Подчиненный – рослый неуклюжий парень – подобострастно отвечал.
– Нет, мы совсем немного выпили…
– Отвечай честно, болит или нет?! – тон старшего был достаточно суровым для того, чтобы Егор переменил мнение.
– Если честно? Лихо мне, конечно, Андрей Лазаревич. И во рту сушит. Но на моих профессиональных качествах это не сказывается.
– Да будет тебе! На-ка хлебни рассольчика. – Андрей Лазаревич вальяжно протянул ему банку.
Егор проворно снял маску, зажав её между коленями, и жадно, словно пёс у миски, вылакал жидкий консервант. Потом утёр рот рукавом и перевёл дух. – Спасибо, Андрей Лазаревич!
Старший довольно долго и пристально смотрел в простодушное лицо Егора, не зная смеяться ли ему или злиться. В конце концов он выбрал второе: – Какое спасибо, дурак! Издеваешься, что ли?! – Затем, покраснев, как советский флаг, обернулся к Кубе, который с шумом выплюнул окурок. – Знаю я ваши фокусы! Если нужно, вскрою каждую из банок!
– Что значит, вскрою?! – Мой куратор качнул головой и посмотрел на него со странным выражением лица: – А кто вам вообще сказал про «Neptunus», что мы собираемся купить южноамериканские соленья, а?

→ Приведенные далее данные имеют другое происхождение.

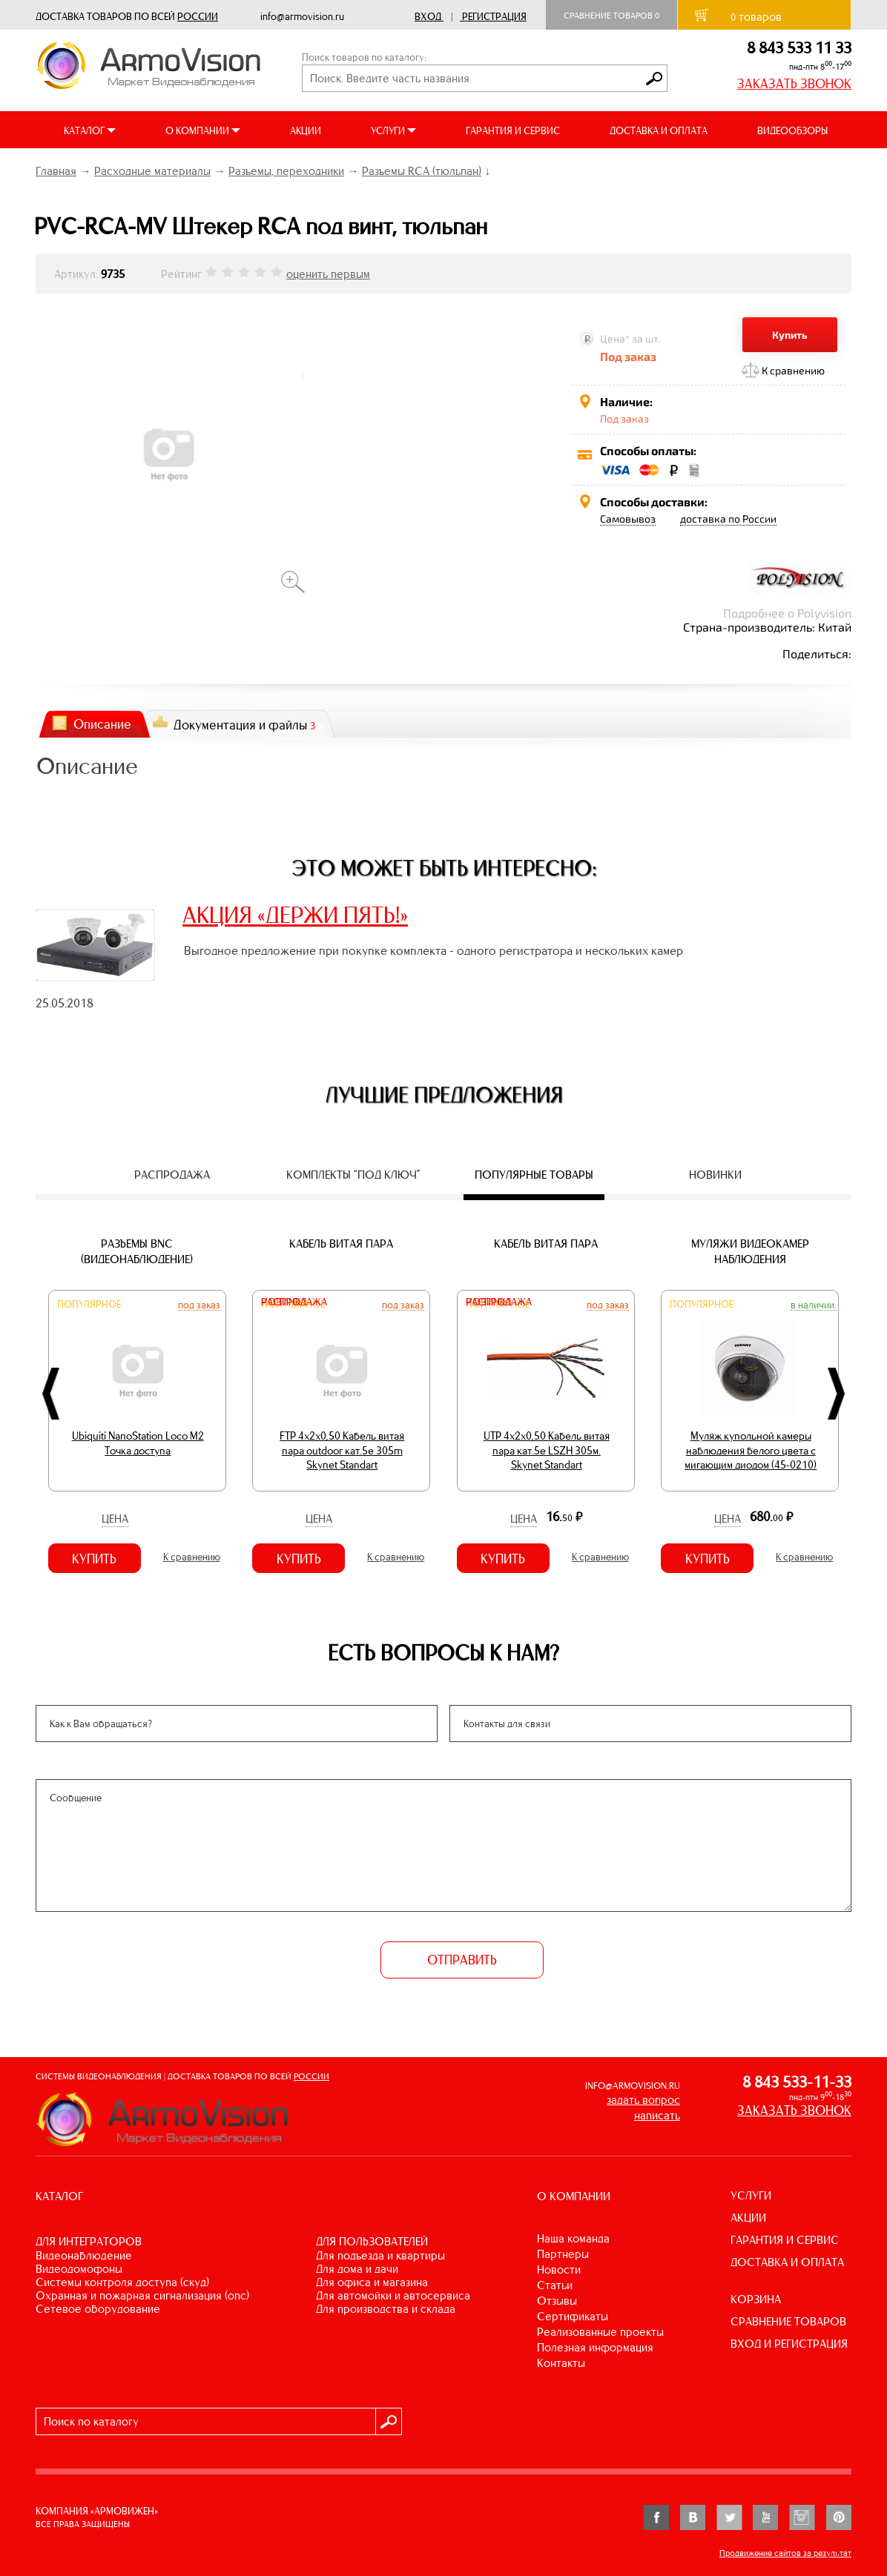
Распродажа (294, 1302)
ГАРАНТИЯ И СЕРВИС (513, 131)
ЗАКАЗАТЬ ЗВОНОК (794, 84)
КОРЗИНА (756, 2299)
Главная (56, 171)
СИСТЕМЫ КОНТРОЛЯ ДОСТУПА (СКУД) (122, 2282)
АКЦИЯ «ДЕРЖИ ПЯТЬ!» (295, 915)
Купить (790, 334)
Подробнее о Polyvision (787, 613)
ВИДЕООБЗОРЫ (792, 131)
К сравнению (793, 370)
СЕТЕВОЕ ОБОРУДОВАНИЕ (98, 2309)
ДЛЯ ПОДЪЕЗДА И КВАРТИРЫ (380, 2255)
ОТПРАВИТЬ (462, 1960)
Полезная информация (595, 2347)
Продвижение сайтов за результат (785, 2553)
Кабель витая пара (341, 1243)
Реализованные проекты (600, 2332)
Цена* (615, 338)
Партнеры (563, 2254)
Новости (559, 2269)
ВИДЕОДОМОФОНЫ (79, 2269)
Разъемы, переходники (286, 171)
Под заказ (199, 1305)
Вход (428, 16)
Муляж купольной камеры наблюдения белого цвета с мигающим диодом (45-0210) (751, 1450)
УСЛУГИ (751, 2195)
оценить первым (328, 274)
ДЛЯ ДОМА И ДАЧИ (357, 2269)
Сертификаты (572, 2316)
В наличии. (814, 1305)
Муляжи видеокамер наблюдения (750, 1251)
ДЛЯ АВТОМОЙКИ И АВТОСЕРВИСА (393, 2295)
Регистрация (494, 16)
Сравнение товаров (611, 15)
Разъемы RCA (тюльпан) (421, 171)
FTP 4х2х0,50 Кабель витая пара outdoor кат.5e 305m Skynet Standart (342, 1450)
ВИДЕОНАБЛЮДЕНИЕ (84, 2255)
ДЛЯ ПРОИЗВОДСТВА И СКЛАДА (385, 2309)
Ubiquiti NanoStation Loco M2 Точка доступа (138, 1443)
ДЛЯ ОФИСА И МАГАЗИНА (372, 2282)
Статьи (555, 2285)
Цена (115, 1519)
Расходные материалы (152, 171)
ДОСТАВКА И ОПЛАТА (659, 131)
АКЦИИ (305, 131)
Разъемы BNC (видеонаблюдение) (137, 1251)
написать (657, 2115)
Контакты (561, 2363)
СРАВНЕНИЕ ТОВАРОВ (788, 2321)
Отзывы (557, 2301)
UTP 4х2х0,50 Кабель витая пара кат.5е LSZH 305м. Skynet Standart (547, 1450)
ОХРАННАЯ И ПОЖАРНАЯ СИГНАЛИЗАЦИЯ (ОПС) (142, 2295)
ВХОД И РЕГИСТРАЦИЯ (789, 2344)
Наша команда (573, 2238)
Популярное (89, 1304)
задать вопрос (643, 2100)
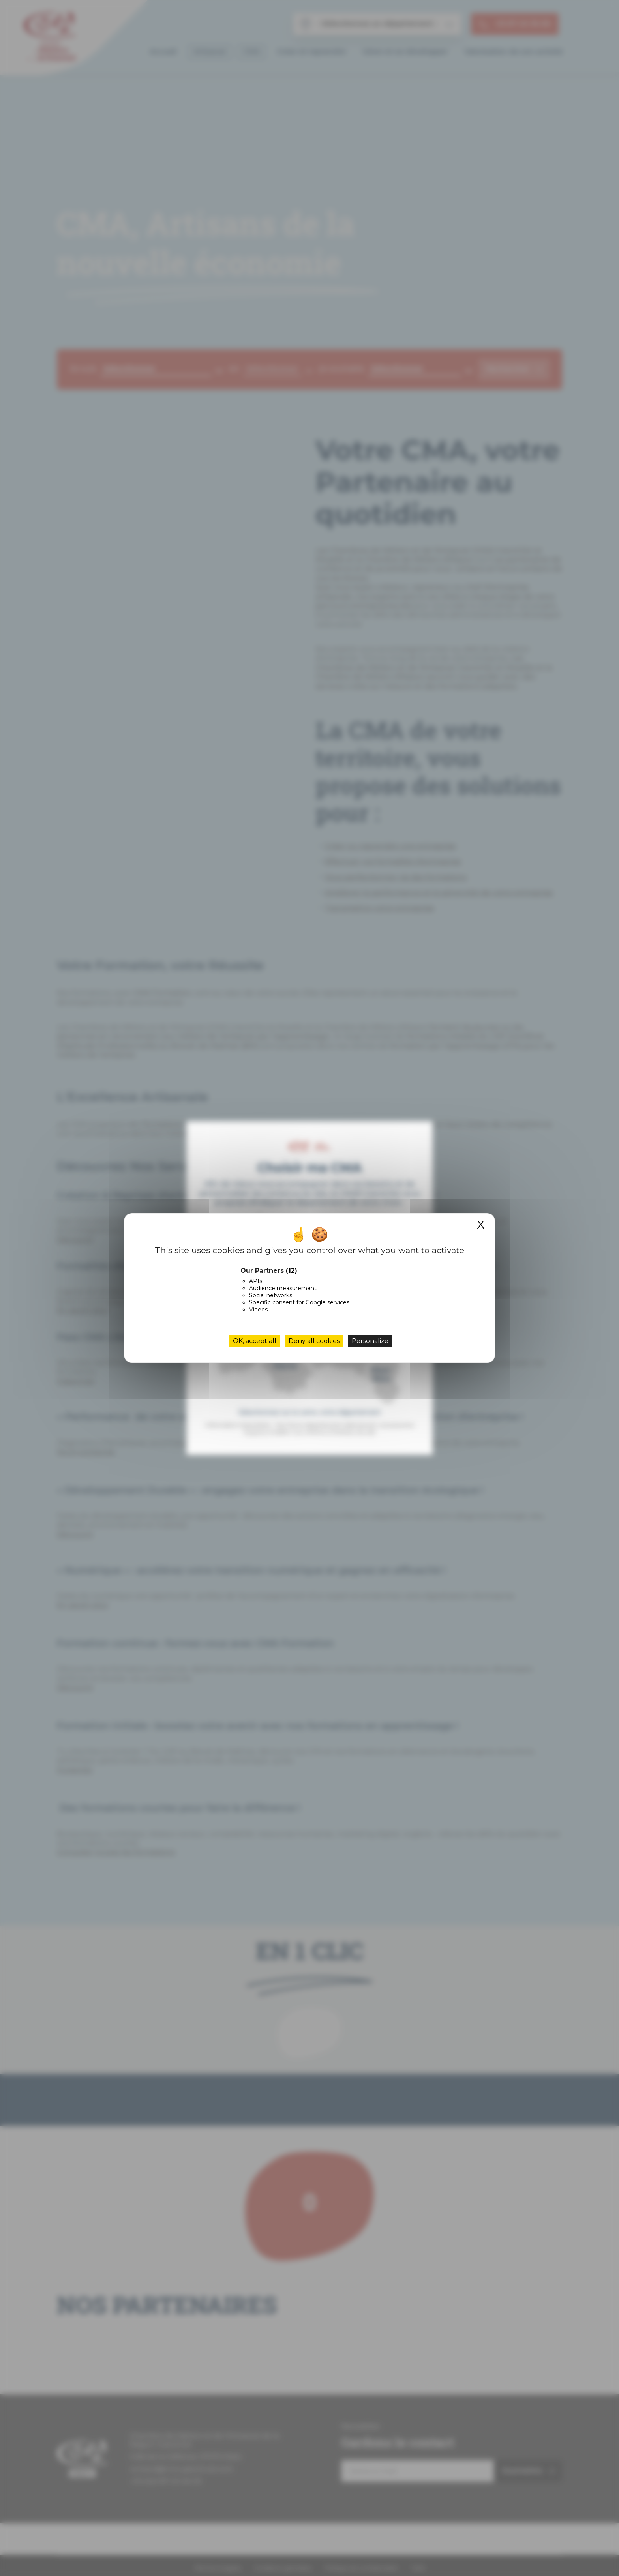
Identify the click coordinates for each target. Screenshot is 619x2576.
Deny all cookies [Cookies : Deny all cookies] (314, 1341)
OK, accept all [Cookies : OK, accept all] (254, 1341)
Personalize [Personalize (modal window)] (370, 1341)
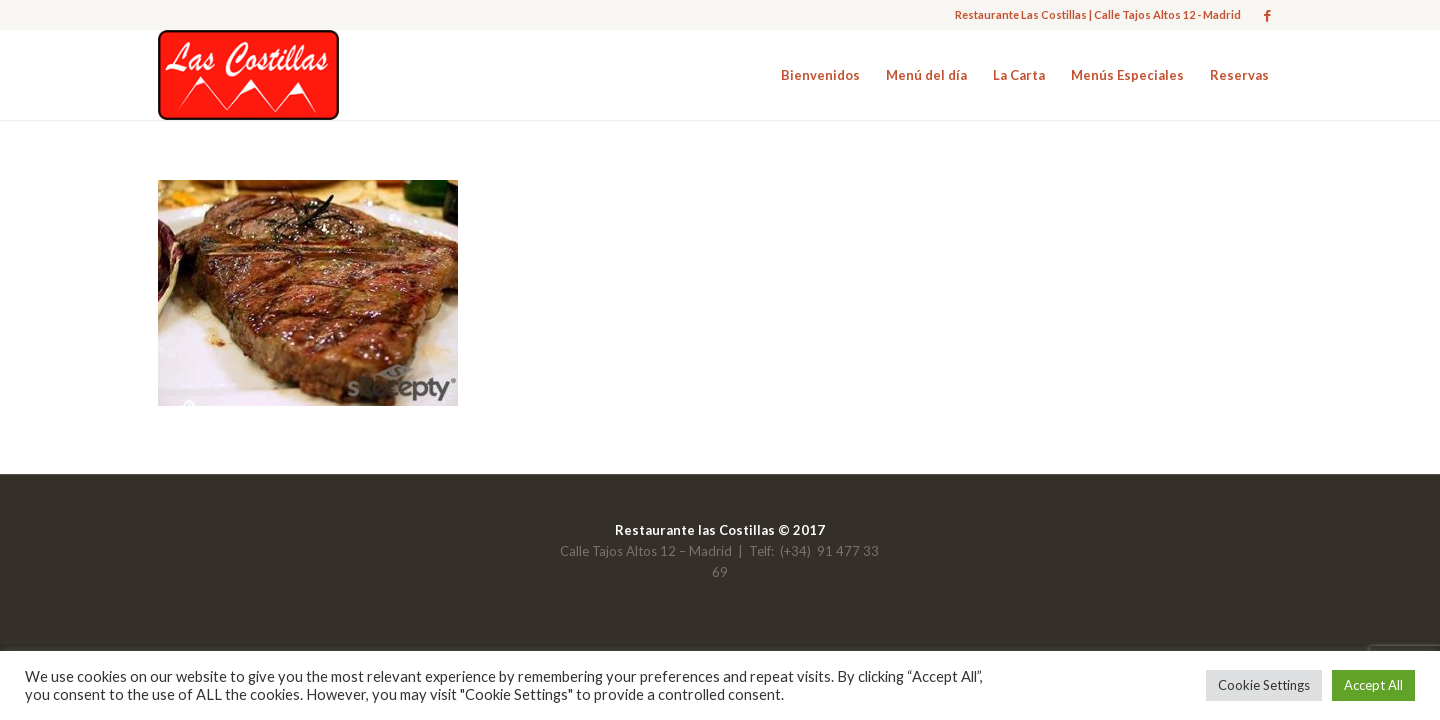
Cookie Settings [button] (1264, 685)
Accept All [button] (1373, 685)
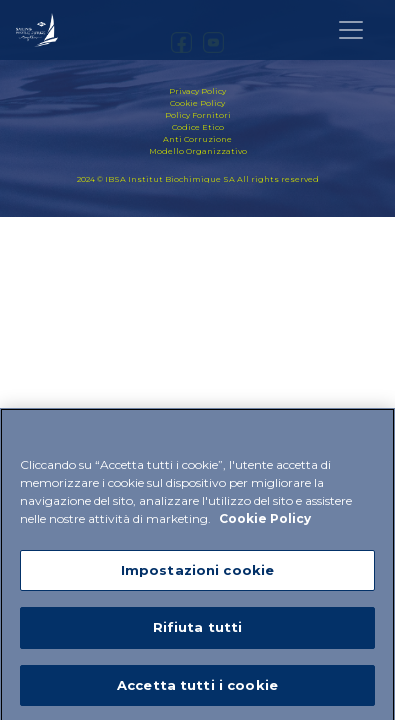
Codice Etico (198, 127)
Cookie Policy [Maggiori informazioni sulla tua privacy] (265, 522)
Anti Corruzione (197, 139)
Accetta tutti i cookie (197, 690)
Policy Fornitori (198, 115)
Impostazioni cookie (197, 574)
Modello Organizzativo (198, 151)
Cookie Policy (197, 103)
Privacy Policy (197, 91)
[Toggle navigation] (351, 30)
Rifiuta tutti (198, 632)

Выходит, начальничек, крыса завелась у нас. – Куба слегка улыбнулся. – Рад, что Егору понравились наши соленья. Передай, Егорушка, супруге мои поздравленья. Вот только, если вы вскроете все банки… кто мне за них заплатит?
– Горсовет! – раздраженно ответил Андрей Лазаревич, неуверенно разрезая новую банку, взятую из другого ящика…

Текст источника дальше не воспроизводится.